A Enfis, Hotelaria e Turismo foi constituída em Maio de 1986 e era, desde 2004, proprietária do antigo Teatro Rosa Damasceno (ver caixa) e dos terrenos adjacentes, nas traseiras do imóvel, onde a empresa impediu a realização de obras de consolidação das encostas, que estão a ser promovidas pelo município. Após saber da sentença, a Câmara de Santarém tentou negociar com a administradora de insolvência o desbloqueamento desse impasse, para poder realizar as obras nas traseiras do antigo teatro.
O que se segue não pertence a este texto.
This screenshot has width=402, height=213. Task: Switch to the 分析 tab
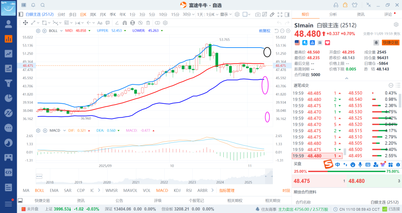333,14
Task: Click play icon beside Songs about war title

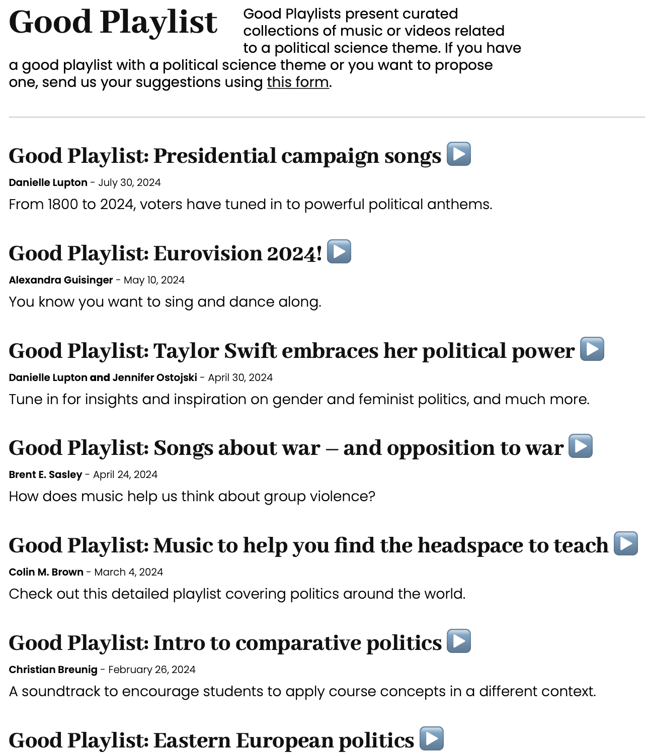Action: [x=581, y=446]
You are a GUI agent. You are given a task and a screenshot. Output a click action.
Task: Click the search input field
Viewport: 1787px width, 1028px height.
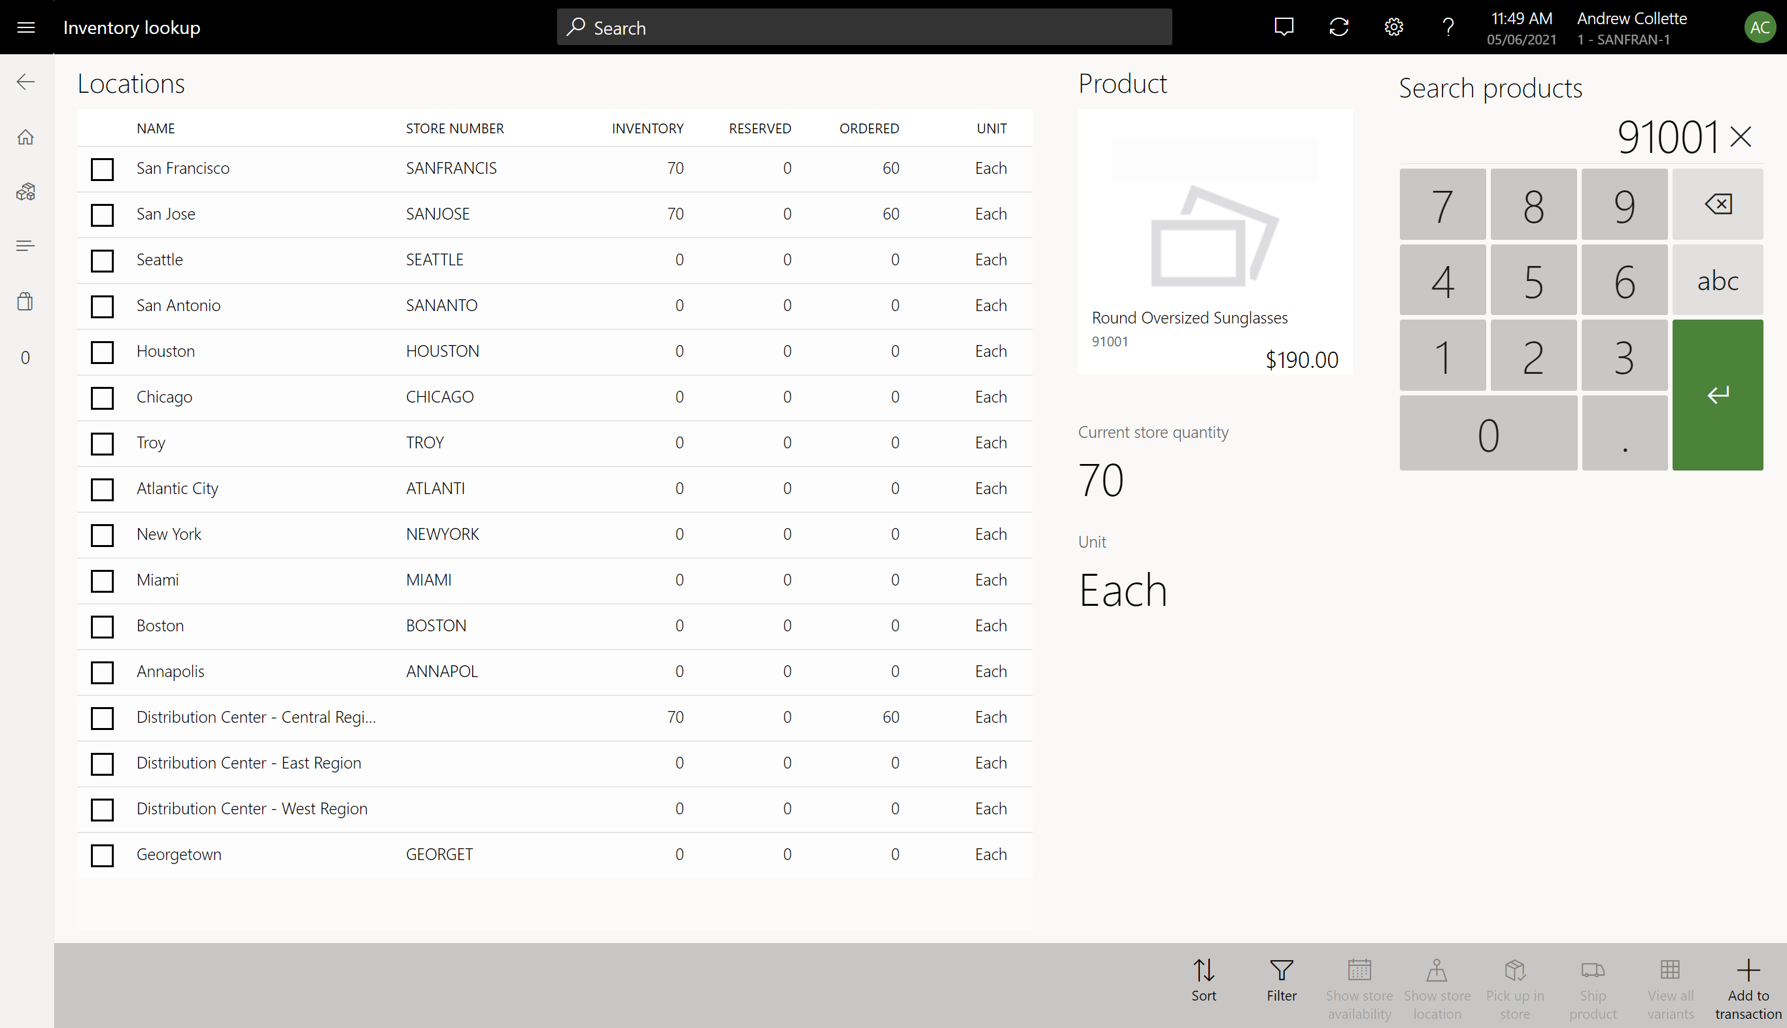(x=864, y=27)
Refira-se que o diferendo entre a Enfis e a autarquia condicionou a intervenção nas barreiras, fazendo-as deslizar no tempo e também no orçamento. O presidente do município, Ricardo Gonçalves, disse publicamente que ponderava agir judicialmente contra a empresa pelos prejuízos causados.
A tragédia do Teatro Rosa Damasceno
A compra do antigo Teatro Rosa Damasceno pelo Grupo Enfis, em 2004, é dos negócios mais bizarros de que há memória neste século em Santarém. O edifício, já então desactivado, pertencia ao Clube de Santarém, agremiação discreta no mundo associativo da cidade, e acabou por ser trocado por terrenos para construção em Almeirim. Na altura falou-se num negócio avaliado em um milhão de euros.
A intenção do Grupo Enfis seria requalificar e remodelar aquele edifício classificado como de interesse público, dotando-o de novas valências, nomeadamente áreas comerciais e habitacionais. No entanto os projectos nunca saíram do papel. E, em Março 2007, deu-se o golpe de misericórdia quando um incêndio de causas desconhecidas destruiu quase por completo a antiga sala de espectáculos. Sobraram as paredes que continuam a manchar a paisagem de uma das zonas mais nobres da cidade.
O processo foi polémico, pois o município também tentou adquirir o imóvel mas sem conseguir convencer o Clube de Santarém, que acabou por fechar contrato com o Grupo Enfis de Joaquim Rosa Tomás, ignorando o direito de preferência da autarquia no negócio.